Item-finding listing
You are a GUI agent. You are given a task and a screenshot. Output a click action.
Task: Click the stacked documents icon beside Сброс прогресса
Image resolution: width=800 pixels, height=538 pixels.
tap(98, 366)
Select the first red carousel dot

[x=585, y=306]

• _GIVEN INSTRUCTION_: Reproduce the listing above word for word.

• _FINAL RESULT_:
You are a GUI agent. You are given a task and a screenshot. Output a click action.
Task: Click the stacked documents icon beside Сброс прогресса
Image resolution: width=800 pixels, height=538 pixels.
tap(98, 366)
Select the first red carousel dot

[x=585, y=306]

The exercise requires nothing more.